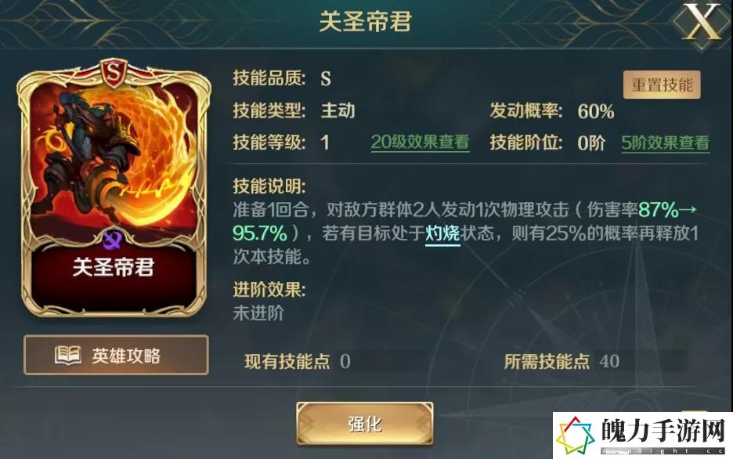Click the green 95.7% damage rate value

259,233
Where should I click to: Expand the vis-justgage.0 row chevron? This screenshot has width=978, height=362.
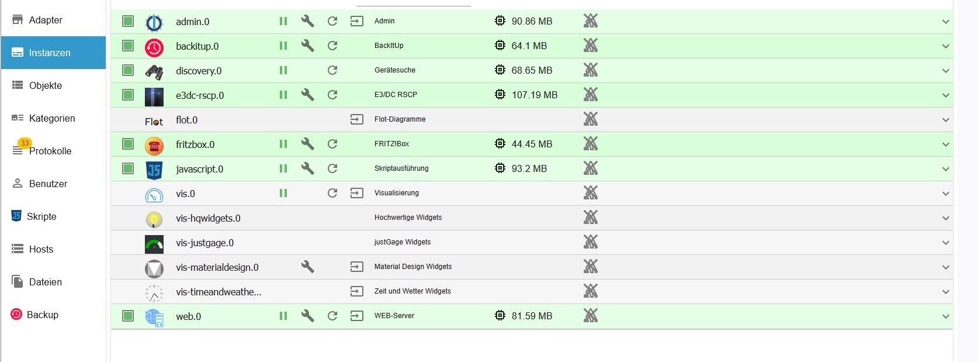[x=945, y=243]
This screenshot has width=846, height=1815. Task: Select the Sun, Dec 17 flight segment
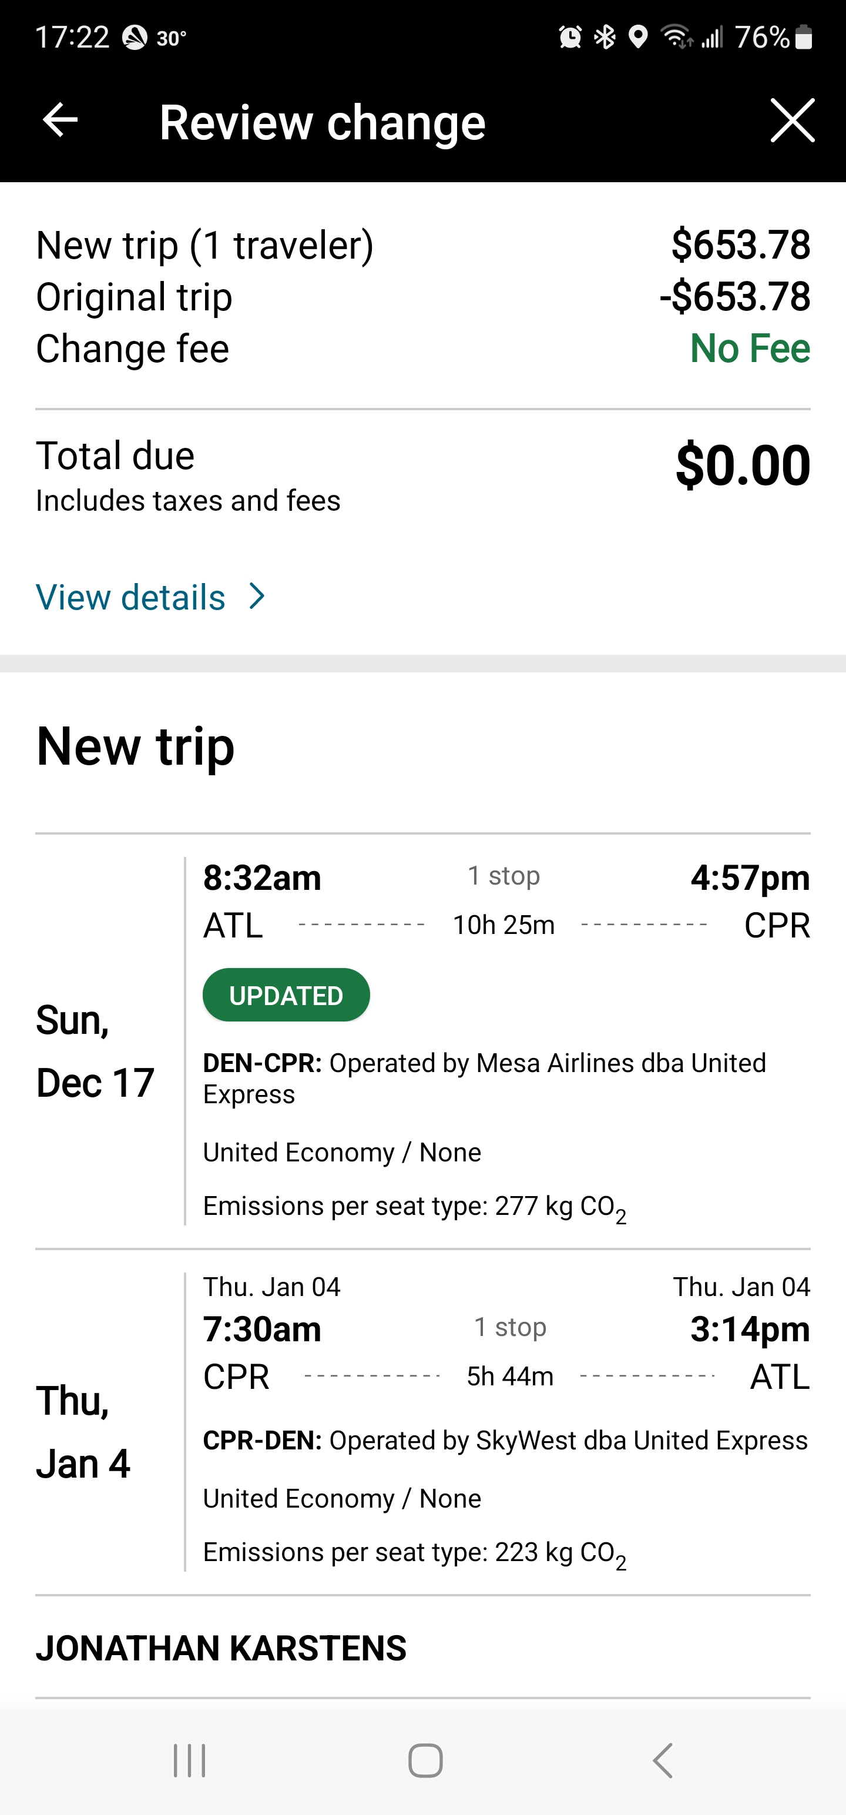coord(506,1041)
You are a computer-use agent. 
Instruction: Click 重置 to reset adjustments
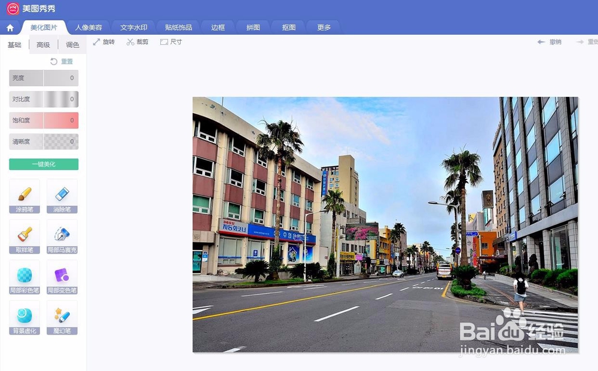66,61
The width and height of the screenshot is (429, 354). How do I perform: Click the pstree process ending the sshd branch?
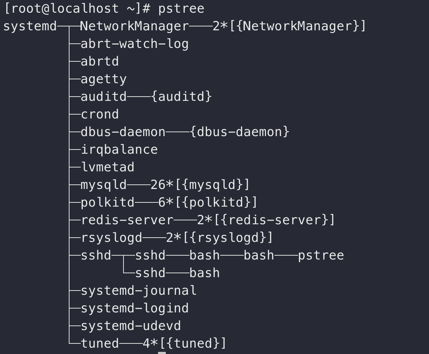coord(321,255)
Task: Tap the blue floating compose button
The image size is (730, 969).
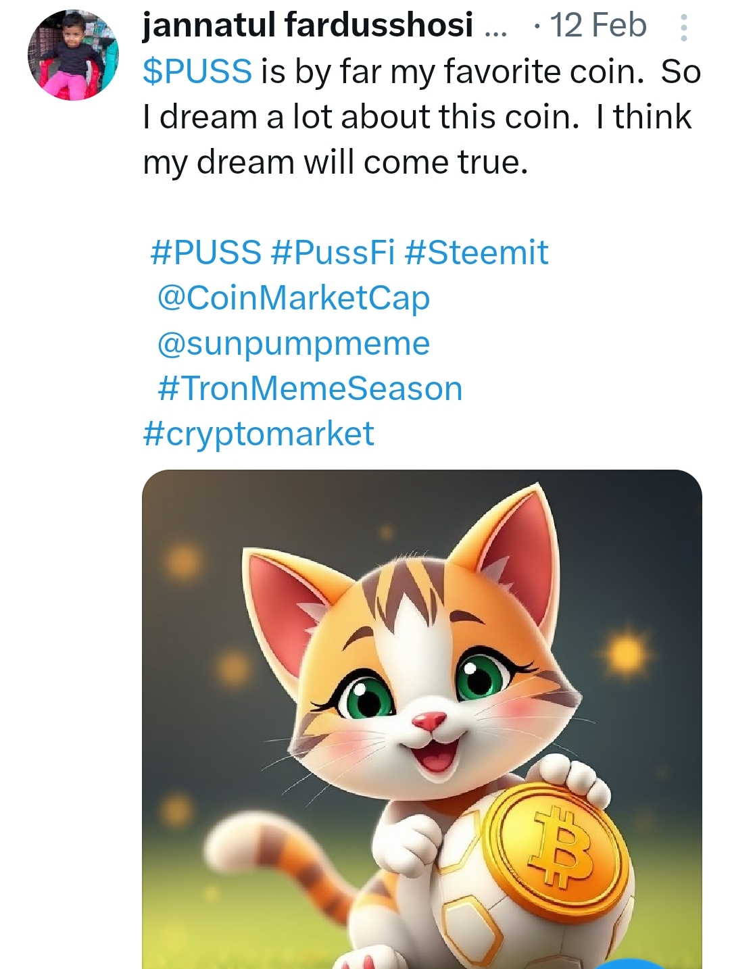Action: pos(629,964)
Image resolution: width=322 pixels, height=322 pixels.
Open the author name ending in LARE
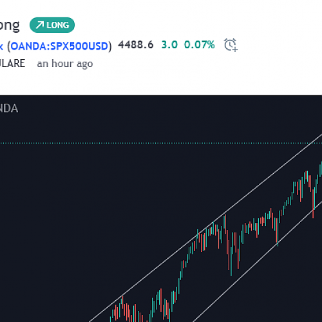pyautogui.click(x=12, y=64)
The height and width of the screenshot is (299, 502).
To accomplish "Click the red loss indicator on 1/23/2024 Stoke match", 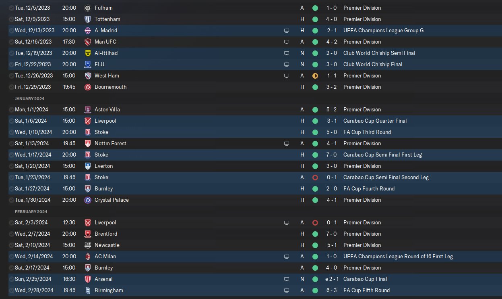I will [x=315, y=177].
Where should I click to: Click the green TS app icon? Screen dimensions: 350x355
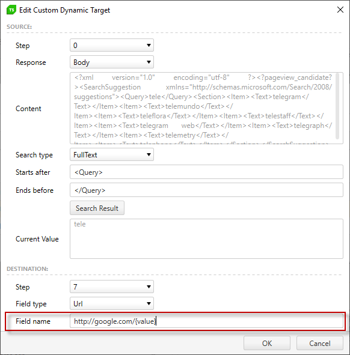(11, 10)
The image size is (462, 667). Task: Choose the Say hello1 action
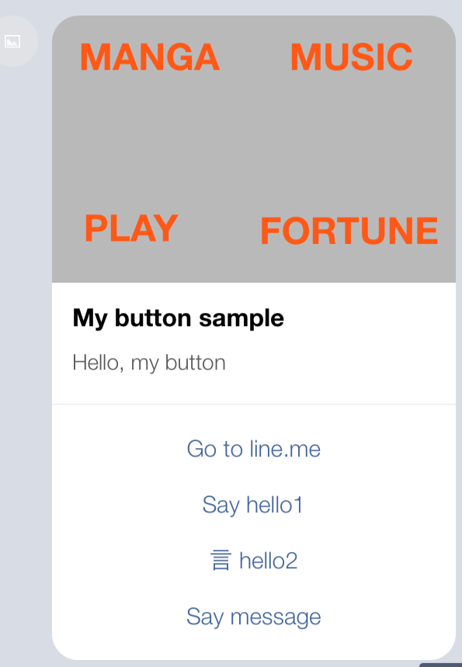[252, 505]
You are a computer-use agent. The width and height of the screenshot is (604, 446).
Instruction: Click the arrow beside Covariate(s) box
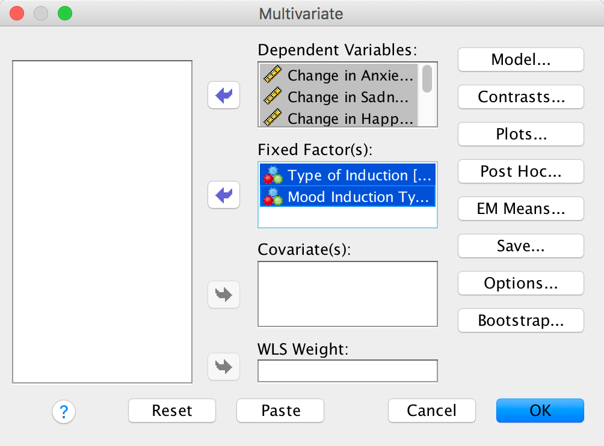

_____

What is needed: Look over the records above, and wherever a line contains the string "computer", copy that line.

Written answer:
You are a computer-use agent. 
You are a computer-use agent. The width and height of the screenshot is (604, 446).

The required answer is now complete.